What the exercise asks
Copy out the data word for word. The images are not part of the copy.

[Data extracted from a collection]
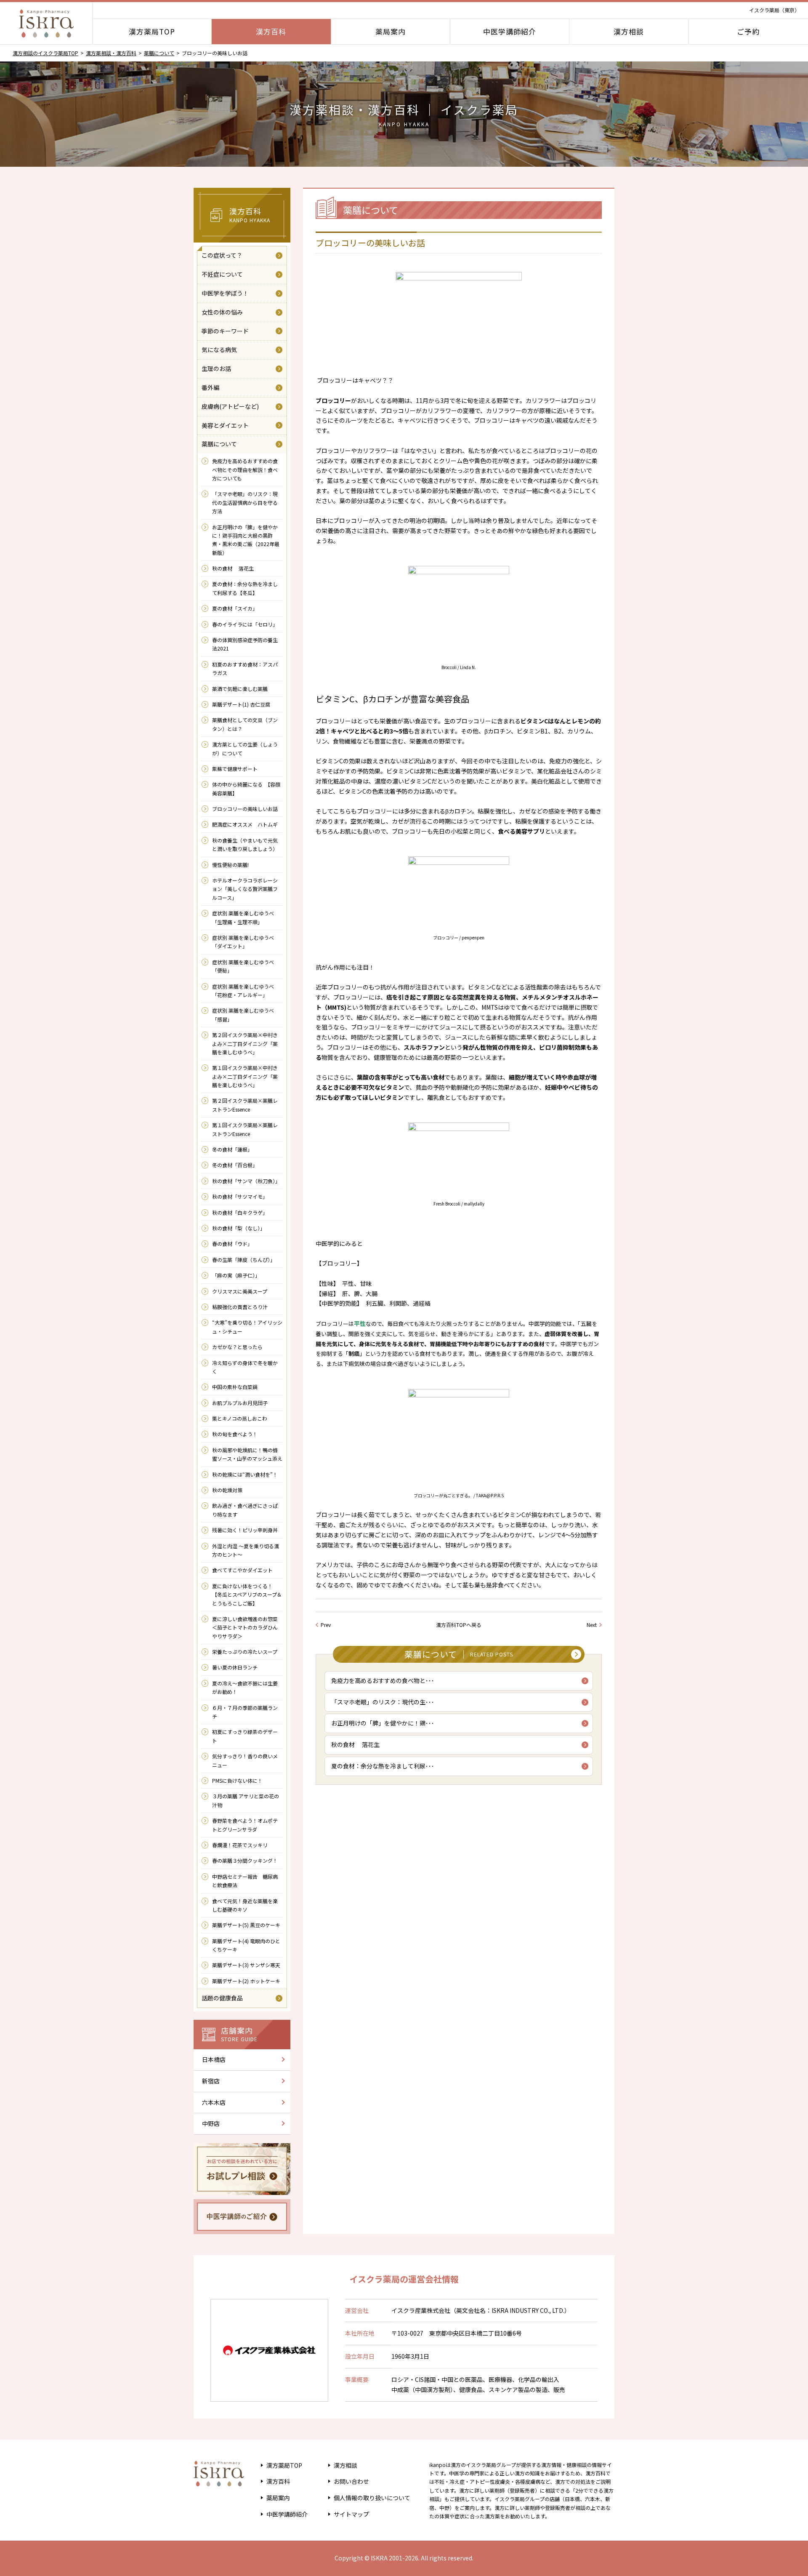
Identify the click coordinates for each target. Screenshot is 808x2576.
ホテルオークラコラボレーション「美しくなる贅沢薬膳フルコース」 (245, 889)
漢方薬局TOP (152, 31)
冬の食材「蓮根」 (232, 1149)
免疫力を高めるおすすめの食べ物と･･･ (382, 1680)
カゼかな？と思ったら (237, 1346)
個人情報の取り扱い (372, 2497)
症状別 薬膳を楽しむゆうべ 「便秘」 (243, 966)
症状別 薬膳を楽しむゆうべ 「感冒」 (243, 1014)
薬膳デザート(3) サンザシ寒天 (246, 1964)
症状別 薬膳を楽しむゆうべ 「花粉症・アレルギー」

Output for this exercise
Identify the click coordinates for each target. Screenshot is 808x2576.
ホテルオークラコラボレーション「美しくなる贅沢薬膳フルコース」 (245, 889)
漢方薬局TOP (152, 31)
冬の食材「蓮根」 (232, 1149)
免疫力を高めるおすすめの食べ物と･･･ (382, 1680)
カゼかな？と思ったら (237, 1346)
個人情報の取り扱い (372, 2497)
症状別 薬膳を楽しむゆうべ 「便秘」 (243, 966)
症状別 薬膳を楽しむゆうべ 「感冒」 (243, 1014)
薬膳デザート(3) サンザシ寒天 (246, 1964)
症状別 薬膳を楽しむゆうべ 「花粉症・アレルギー」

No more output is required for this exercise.